How Effective is GPT-4 Turbo in Generating School-Level Questions from Textbooks Based on Bloom's Revised Taxonomy?
Subhankar Maity, Aniket Deroy, Sudeshna Sarkar
TL;DR
This work investigates zero-shot question generation from NCERT textbooks using GPT-4 Turbo and assesses alignment with Bloom's Revised Taxonomy via ML classifiers and human validation, complemented by IWF-based quality metrics.
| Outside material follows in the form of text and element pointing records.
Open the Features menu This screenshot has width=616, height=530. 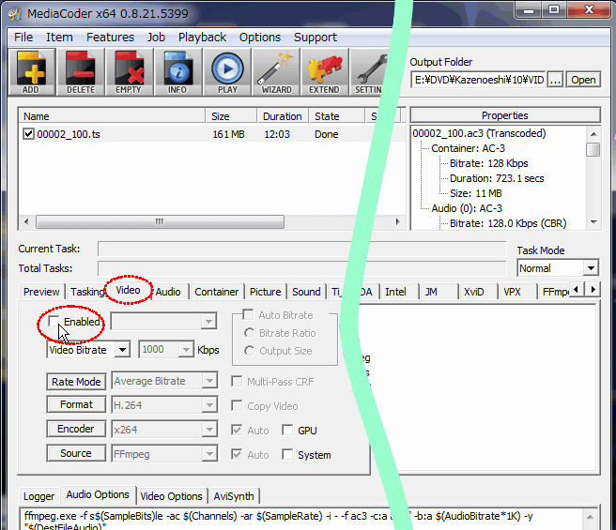point(110,38)
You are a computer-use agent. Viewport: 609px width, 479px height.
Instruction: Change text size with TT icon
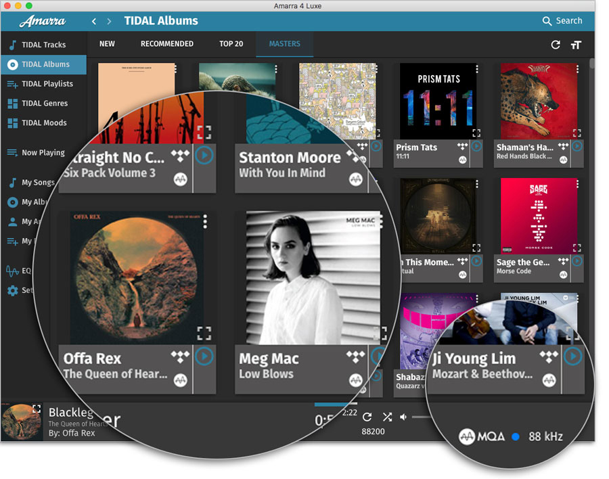(x=576, y=45)
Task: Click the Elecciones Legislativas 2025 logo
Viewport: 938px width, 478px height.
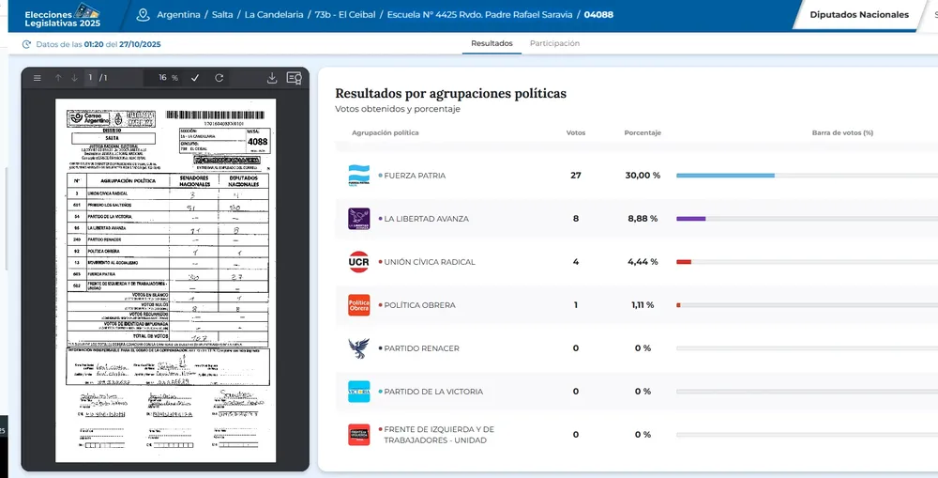Action: [x=62, y=15]
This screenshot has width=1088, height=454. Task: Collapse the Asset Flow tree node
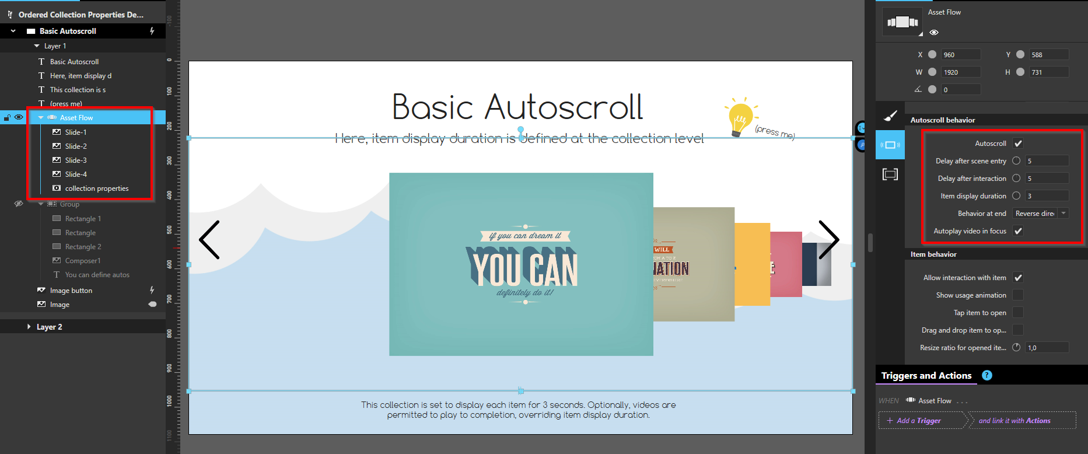(41, 118)
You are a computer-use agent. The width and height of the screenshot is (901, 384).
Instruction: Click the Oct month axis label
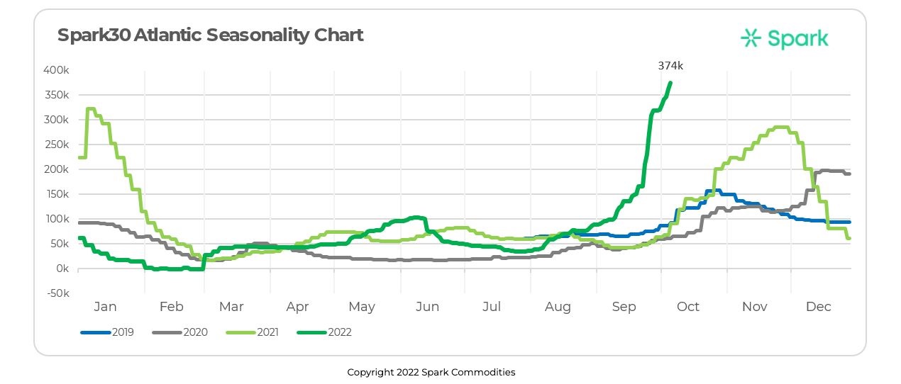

It finds notable alignment at Understanding and Remembering levels, but substantial confusion between adjacent taxonomy levels, and reveals discrepancies between human and machine quality judgments, especially at higher cognitive levels. The study demonstrates GPT-4 Turbo's potential for automated educational content creation while underscoring the need for hybrid validation and targeted improvements to taxonomy discrimination and item quality. The proposed future directions include few-shot prompting, improved taxonomy modeling, and context-aware evaluation to better meet educational standards.
Abstract
We evaluate the effectiveness of GPT-4 Turbo in generating educational questions from NCERT textbooks in zero-shot mode. Our study highlights GPT-4 Turbo's ability to generate questions that require higher-order thinking skills, especially at the "understanding" level according to Bloom's Revised Taxonomy. While we find a notable consistency between questions generated by GPT-4 Turbo and those assessed by humans in terms of complexity, there are occasional differences. Our evaluation also uncovers variations in how humans and machines evaluate question quality, with a trend inversely related to Bloom's Revised Taxonomy levels. These findings suggest that while GPT-4 Turbo is a promising tool for educational question generation, its efficacy varies across different cognitive levels, indicating a need for further refinement to fully meet educational standards.